## START GIVEN INFORMATION

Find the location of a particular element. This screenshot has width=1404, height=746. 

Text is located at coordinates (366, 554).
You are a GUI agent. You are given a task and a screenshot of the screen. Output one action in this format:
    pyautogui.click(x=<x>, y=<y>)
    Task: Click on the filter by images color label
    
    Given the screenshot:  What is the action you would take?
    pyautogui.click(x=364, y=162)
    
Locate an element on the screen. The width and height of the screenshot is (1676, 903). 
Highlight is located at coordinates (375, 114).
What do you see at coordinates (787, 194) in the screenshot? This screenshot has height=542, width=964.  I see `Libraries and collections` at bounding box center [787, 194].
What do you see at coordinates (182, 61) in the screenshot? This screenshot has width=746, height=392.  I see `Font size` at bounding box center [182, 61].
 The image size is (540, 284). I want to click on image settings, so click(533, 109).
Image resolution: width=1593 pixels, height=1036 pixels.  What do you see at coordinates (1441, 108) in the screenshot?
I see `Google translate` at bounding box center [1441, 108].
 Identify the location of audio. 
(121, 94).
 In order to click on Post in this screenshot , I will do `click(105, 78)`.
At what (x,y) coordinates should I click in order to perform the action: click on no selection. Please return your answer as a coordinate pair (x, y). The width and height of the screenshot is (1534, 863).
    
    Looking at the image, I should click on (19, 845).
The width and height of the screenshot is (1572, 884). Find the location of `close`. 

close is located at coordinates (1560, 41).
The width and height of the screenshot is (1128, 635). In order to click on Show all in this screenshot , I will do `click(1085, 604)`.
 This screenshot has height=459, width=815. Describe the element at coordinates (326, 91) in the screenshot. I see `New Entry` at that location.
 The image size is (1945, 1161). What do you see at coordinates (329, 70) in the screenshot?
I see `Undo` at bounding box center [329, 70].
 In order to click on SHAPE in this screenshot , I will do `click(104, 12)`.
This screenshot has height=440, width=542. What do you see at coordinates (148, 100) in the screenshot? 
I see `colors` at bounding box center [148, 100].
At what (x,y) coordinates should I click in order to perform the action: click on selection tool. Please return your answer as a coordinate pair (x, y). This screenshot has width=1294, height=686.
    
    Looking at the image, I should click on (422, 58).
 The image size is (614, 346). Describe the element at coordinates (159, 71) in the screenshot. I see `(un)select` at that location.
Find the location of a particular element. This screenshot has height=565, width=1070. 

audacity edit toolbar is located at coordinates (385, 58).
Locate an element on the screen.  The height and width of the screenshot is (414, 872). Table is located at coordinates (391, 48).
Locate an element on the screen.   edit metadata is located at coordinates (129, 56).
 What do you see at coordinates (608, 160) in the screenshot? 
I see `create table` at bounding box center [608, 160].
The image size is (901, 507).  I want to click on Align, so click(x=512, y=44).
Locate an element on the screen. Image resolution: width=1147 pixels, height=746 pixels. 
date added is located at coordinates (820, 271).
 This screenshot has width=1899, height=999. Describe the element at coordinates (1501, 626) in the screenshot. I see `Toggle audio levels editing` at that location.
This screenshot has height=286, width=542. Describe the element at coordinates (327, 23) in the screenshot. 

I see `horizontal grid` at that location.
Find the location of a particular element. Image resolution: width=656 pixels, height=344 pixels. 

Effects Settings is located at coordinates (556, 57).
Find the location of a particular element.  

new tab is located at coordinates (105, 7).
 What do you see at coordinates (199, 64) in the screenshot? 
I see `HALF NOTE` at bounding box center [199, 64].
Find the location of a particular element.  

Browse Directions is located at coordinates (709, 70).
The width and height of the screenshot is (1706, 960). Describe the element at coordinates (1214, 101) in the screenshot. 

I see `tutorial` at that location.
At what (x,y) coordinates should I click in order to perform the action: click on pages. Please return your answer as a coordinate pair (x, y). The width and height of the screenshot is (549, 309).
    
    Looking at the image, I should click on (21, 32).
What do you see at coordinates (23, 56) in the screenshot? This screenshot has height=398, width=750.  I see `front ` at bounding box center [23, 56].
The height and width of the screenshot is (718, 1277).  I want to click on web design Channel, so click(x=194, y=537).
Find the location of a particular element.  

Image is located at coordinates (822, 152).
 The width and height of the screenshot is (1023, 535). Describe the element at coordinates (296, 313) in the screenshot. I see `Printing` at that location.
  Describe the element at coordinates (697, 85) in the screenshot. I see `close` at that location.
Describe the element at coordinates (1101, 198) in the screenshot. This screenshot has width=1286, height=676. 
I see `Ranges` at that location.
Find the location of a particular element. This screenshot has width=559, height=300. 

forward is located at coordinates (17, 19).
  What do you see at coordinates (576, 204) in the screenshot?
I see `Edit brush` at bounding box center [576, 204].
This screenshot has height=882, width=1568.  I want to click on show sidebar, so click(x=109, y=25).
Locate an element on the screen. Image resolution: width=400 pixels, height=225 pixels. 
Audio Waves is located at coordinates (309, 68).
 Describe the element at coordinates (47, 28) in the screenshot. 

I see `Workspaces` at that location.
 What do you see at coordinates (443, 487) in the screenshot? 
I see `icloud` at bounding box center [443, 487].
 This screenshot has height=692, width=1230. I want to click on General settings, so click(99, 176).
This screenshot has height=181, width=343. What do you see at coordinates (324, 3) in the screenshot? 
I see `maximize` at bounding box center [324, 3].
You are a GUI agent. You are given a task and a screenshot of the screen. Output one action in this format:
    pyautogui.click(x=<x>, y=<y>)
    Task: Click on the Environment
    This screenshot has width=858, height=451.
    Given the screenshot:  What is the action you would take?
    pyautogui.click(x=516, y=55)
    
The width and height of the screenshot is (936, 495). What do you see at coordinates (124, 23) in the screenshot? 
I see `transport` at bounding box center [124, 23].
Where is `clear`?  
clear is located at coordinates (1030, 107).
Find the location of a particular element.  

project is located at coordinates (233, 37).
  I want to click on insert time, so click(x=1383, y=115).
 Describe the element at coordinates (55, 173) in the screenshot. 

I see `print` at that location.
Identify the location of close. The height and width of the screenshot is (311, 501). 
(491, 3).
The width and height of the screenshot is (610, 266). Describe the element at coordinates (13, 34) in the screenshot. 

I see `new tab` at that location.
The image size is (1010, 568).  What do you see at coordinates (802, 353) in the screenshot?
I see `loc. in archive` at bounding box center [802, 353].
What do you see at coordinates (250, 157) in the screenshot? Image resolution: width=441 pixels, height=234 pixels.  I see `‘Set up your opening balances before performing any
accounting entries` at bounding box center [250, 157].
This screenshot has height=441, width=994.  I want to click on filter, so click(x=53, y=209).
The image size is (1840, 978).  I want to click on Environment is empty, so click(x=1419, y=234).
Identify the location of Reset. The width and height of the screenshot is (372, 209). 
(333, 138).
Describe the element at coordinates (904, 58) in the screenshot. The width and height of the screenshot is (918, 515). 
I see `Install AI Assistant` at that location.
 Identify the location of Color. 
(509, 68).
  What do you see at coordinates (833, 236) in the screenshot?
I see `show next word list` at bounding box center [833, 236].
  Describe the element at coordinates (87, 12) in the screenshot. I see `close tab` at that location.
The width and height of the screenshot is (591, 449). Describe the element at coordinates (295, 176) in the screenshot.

## END GIVEN INFORMATION

• [WORK TO BE COMPLETED]: Copy the listing above line for line, without changing a single character.

• [SOLUTION TO THE EXERCISE]:
Find the location of a particular element. This screenshot has width=1404, height=746. 

Text is located at coordinates (366, 554).
You are a GUI agent. You are given a task and a screenshot of the screen. Output one action in this format:
    pyautogui.click(x=<x>, y=<y>)
    Task: Click on the filter by images color label
    
    Given the screenshot:  What is the action you would take?
    pyautogui.click(x=364, y=162)
    
Locate an element on the screen. The width and height of the screenshot is (1676, 903). 
Highlight is located at coordinates (375, 114).
What do you see at coordinates (787, 194) in the screenshot? This screenshot has height=542, width=964.  I see `Libraries and collections` at bounding box center [787, 194].
What do you see at coordinates (182, 61) in the screenshot? This screenshot has width=746, height=392.  I see `Font size` at bounding box center [182, 61].
 The image size is (540, 284). I want to click on image settings, so click(533, 109).
Image resolution: width=1593 pixels, height=1036 pixels.  What do you see at coordinates (1441, 108) in the screenshot?
I see `Google translate` at bounding box center [1441, 108].
 Identify the location of audio. 
(121, 94).
 In order to click on Post in this screenshot , I will do `click(105, 78)`.
At what (x,y) coordinates should I click in order to perform the action: click on no selection. Please return your answer as a coordinate pair (x, y). The width and height of the screenshot is (1534, 863).
    
    Looking at the image, I should click on (19, 845).
The width and height of the screenshot is (1572, 884). Find the location of `close`. 

close is located at coordinates (1560, 41).
The width and height of the screenshot is (1128, 635). In order to click on Show all in this screenshot , I will do `click(1085, 604)`.
 This screenshot has height=459, width=815. Describe the element at coordinates (326, 91) in the screenshot. I see `New Entry` at that location.
 The image size is (1945, 1161). What do you see at coordinates (329, 70) in the screenshot?
I see `Undo` at bounding box center [329, 70].
 In order to click on SHAPE in this screenshot , I will do `click(104, 12)`.
This screenshot has height=440, width=542. What do you see at coordinates (148, 100) in the screenshot? 
I see `colors` at bounding box center [148, 100].
At what (x,y) coordinates should I click in order to perform the action: click on selection tool. Please return your answer as a coordinate pair (x, y). This screenshot has width=1294, height=686.
    
    Looking at the image, I should click on (422, 58).
 The image size is (614, 346). Describe the element at coordinates (159, 71) in the screenshot. I see `(un)select` at that location.
Find the location of a particular element. This screenshot has height=565, width=1070. 

audacity edit toolbar is located at coordinates (385, 58).
Locate an element on the screen.  The height and width of the screenshot is (414, 872). Table is located at coordinates (391, 48).
Locate an element on the screen.   edit metadata is located at coordinates (129, 56).
 What do you see at coordinates (608, 160) in the screenshot? 
I see `create table` at bounding box center [608, 160].
The image size is (901, 507).  I want to click on Align, so click(x=512, y=44).
Locate an element on the screen. Image resolution: width=1147 pixels, height=746 pixels. 
date added is located at coordinates (820, 271).
 This screenshot has width=1899, height=999. Describe the element at coordinates (1501, 626) in the screenshot. I see `Toggle audio levels editing` at that location.
This screenshot has height=286, width=542. Describe the element at coordinates (327, 23) in the screenshot. 

I see `horizontal grid` at that location.
Find the location of a particular element. Image resolution: width=656 pixels, height=344 pixels. 

Effects Settings is located at coordinates (556, 57).
Find the location of a particular element.  

new tab is located at coordinates (105, 7).
 What do you see at coordinates (199, 64) in the screenshot? 
I see `HALF NOTE` at bounding box center [199, 64].
Find the location of a particular element.  

Browse Directions is located at coordinates (709, 70).
The width and height of the screenshot is (1706, 960). Describe the element at coordinates (1214, 101) in the screenshot. 

I see `tutorial` at that location.
At what (x,y) coordinates should I click in order to perform the action: click on pages. Please return your answer as a coordinate pair (x, y). The width and height of the screenshot is (549, 309).
    
    Looking at the image, I should click on (21, 32).
What do you see at coordinates (23, 56) in the screenshot? This screenshot has height=398, width=750.  I see `front ` at bounding box center [23, 56].
The height and width of the screenshot is (718, 1277).  I want to click on web design Channel, so click(x=194, y=537).
Find the location of a particular element.  

Image is located at coordinates (822, 152).
 The width and height of the screenshot is (1023, 535). Describe the element at coordinates (296, 313) in the screenshot. I see `Printing` at that location.
  Describe the element at coordinates (697, 85) in the screenshot. I see `close` at that location.
Describe the element at coordinates (1101, 198) in the screenshot. This screenshot has width=1286, height=676. 
I see `Ranges` at that location.
Find the location of a particular element. This screenshot has width=559, height=300. 

forward is located at coordinates (17, 19).
  What do you see at coordinates (576, 204) in the screenshot?
I see `Edit brush` at bounding box center [576, 204].
This screenshot has height=882, width=1568.  I want to click on show sidebar, so click(x=109, y=25).
Locate an element on the screen. Image resolution: width=400 pixels, height=225 pixels. 
Audio Waves is located at coordinates (309, 68).
 Describe the element at coordinates (47, 28) in the screenshot. 

I see `Workspaces` at that location.
 What do you see at coordinates (443, 487) in the screenshot? 
I see `icloud` at bounding box center [443, 487].
 This screenshot has height=692, width=1230. I want to click on General settings, so click(99, 176).
This screenshot has height=181, width=343. What do you see at coordinates (324, 3) in the screenshot? 
I see `maximize` at bounding box center [324, 3].
You are a GUI agent. You are given a task and a screenshot of the screen. Output one action in this format:
    pyautogui.click(x=<x>, y=<y>)
    Task: Click on the Environment
    This screenshot has width=858, height=451.
    Given the screenshot:  What is the action you would take?
    pyautogui.click(x=516, y=55)
    
The width and height of the screenshot is (936, 495). What do you see at coordinates (124, 23) in the screenshot? 
I see `transport` at bounding box center [124, 23].
Where is `clear`?  
clear is located at coordinates (1030, 107).
Find the location of a particular element.  

project is located at coordinates (233, 37).
  I want to click on insert time, so click(x=1383, y=115).
 Describe the element at coordinates (55, 173) in the screenshot. 

I see `print` at that location.
Identify the location of close. The height and width of the screenshot is (311, 501). 
(491, 3).
The width and height of the screenshot is (610, 266). Describe the element at coordinates (13, 34) in the screenshot. 

I see `new tab` at that location.
The image size is (1010, 568).  What do you see at coordinates (802, 353) in the screenshot?
I see `loc. in archive` at bounding box center [802, 353].
What do you see at coordinates (250, 157) in the screenshot? Image resolution: width=441 pixels, height=234 pixels.  I see `‘Set up your opening balances before performing any
accounting entries` at bounding box center [250, 157].
This screenshot has height=441, width=994.  I want to click on filter, so click(x=53, y=209).
The image size is (1840, 978).  I want to click on Environment is empty, so click(x=1419, y=234).
Identify the location of Reset. The width and height of the screenshot is (372, 209). 
(333, 138).
Describe the element at coordinates (904, 58) in the screenshot. The width and height of the screenshot is (918, 515). 
I see `Install AI Assistant` at that location.
 Identify the location of Color. 
(509, 68).
  What do you see at coordinates (833, 236) in the screenshot?
I see `show next word list` at bounding box center [833, 236].
  Describe the element at coordinates (87, 12) in the screenshot. I see `close tab` at that location.
The width and height of the screenshot is (591, 449). Describe the element at coordinates (295, 176) in the screenshot.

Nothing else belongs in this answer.